I am currently a Master of Science candidate at The Hong Kong University of Science and Technology (Guangzhou), working under the supervision of Prof. Ying-Cong Chen. I completed my undergraduate studies in Management Information Systems at Beijing Jiaotong University, where I was mentored by Prof. Jing Luan and graduated in 2024.

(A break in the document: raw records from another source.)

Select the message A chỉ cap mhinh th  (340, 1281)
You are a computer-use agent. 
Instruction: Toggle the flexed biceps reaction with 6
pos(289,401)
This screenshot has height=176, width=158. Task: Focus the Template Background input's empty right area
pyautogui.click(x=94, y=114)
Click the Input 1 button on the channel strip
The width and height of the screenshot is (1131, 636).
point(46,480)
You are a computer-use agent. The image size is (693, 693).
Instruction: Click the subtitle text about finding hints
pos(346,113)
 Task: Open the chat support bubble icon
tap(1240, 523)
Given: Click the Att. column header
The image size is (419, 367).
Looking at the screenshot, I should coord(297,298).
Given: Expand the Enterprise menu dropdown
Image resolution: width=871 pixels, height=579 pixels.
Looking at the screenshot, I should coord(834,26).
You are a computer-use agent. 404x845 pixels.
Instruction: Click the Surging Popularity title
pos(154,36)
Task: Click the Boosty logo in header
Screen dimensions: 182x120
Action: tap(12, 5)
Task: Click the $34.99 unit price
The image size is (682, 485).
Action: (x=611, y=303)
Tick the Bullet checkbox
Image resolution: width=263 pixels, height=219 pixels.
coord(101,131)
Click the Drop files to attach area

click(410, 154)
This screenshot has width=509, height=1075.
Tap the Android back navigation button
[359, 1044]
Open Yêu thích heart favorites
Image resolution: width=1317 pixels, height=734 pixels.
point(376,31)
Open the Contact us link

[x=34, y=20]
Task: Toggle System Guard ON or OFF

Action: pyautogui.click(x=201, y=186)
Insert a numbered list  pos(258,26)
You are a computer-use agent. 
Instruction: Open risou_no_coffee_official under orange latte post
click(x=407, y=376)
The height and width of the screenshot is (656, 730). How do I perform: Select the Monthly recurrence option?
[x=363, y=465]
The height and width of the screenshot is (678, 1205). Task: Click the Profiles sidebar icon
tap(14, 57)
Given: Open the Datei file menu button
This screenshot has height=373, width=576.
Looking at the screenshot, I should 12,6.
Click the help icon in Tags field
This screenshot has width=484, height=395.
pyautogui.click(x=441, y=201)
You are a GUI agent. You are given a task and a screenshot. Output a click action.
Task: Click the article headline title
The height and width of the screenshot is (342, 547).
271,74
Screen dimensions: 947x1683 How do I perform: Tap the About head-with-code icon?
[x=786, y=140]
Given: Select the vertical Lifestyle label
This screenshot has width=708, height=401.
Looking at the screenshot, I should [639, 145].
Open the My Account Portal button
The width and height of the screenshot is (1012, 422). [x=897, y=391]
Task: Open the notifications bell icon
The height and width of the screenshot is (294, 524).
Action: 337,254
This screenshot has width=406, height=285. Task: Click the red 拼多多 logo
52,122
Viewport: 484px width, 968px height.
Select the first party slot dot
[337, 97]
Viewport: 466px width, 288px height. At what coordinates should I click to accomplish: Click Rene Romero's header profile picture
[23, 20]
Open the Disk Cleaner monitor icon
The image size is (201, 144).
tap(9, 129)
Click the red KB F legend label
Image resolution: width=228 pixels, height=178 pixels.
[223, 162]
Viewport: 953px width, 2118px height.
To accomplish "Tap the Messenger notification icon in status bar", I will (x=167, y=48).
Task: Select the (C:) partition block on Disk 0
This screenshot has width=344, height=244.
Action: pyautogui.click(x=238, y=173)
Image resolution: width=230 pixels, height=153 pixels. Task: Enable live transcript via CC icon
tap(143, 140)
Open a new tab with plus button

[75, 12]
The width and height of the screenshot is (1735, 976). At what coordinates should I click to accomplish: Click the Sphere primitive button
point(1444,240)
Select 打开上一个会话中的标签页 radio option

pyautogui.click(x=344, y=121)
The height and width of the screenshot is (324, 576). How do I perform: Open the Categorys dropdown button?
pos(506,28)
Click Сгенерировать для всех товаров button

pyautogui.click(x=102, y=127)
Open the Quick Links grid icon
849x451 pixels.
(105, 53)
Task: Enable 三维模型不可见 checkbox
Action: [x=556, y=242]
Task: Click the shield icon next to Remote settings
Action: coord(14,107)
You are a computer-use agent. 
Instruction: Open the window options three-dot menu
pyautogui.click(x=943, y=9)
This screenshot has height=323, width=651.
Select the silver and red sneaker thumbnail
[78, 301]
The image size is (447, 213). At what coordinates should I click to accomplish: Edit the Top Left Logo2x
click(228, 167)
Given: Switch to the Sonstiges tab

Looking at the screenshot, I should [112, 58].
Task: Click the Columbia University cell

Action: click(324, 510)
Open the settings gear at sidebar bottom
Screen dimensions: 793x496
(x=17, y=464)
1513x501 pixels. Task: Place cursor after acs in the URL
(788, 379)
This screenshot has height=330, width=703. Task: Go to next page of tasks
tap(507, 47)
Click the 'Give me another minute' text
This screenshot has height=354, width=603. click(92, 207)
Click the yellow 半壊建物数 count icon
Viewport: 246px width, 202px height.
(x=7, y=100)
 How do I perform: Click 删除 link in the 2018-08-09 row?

My research interests lie in building scalable, physically grounded, and self-improving embodied AI systems that generate, execute, verify, and refine robot programs toward generalizable manipulation in complex real-world environments:

  • 🧬 Synthetic Simulation & Scalable Data for Embodied AI
  • 🔧 Tool-Integrated Perception & Geometric Reasoning
  • 🕹️ Interactive Feedback & Long-horizon Robot Manipulation

Research Experience

RoboStressBench: four physically grounded visual stress dimensions (Material, Viewpoint, Lighting, Geometry) in embodied scenes

RoboStressBench: Benchmarking VLM Robustness to Physical Visual Stress in Embodied Scenes

Leyi Wu*, Yifan Zhao*, Jinjie Zhang*, Suzeyu Chen*, Wosong Chen, Zhifei Chen, Tianshuo Xu, Qingchun He, Hongxin Hu, Haojian Huang, Yangkai Wei, Wenqian Li, Yinchuan Li, Ying-Cong Chen

* Equal contribution

arXiv:2606.00828 · 2026

SPOT-Occ framework: Latent Feature Extraction and Sparse Prototype-guided Transformer Head

SPOT-Occ: Sparse Prototype-guided Transformer for Camera-based 3D Occupancy Prediction

Suzeyu Chen, Leheng Li, Ying-Cong Chen

arXiv:2602.04240 · 2026

Professional Experience

Knowin.ai Oct 2025 - Present

Robotics Algorithm Engineering Intern, Foundation Model / Multimodal LLM Team

  • Focused on synthetic data generation and evaluation automation for embodied AI and real-world robotic deployment.
  • Developed pipelines for generating, filtering, and validating task-oriented synthetic data.
  • Supported automated evaluation of multimodal large models under robotics-relevant scenarios.
  • Participated in on-device deployment, testing, and debugging of large models on real robot platforms.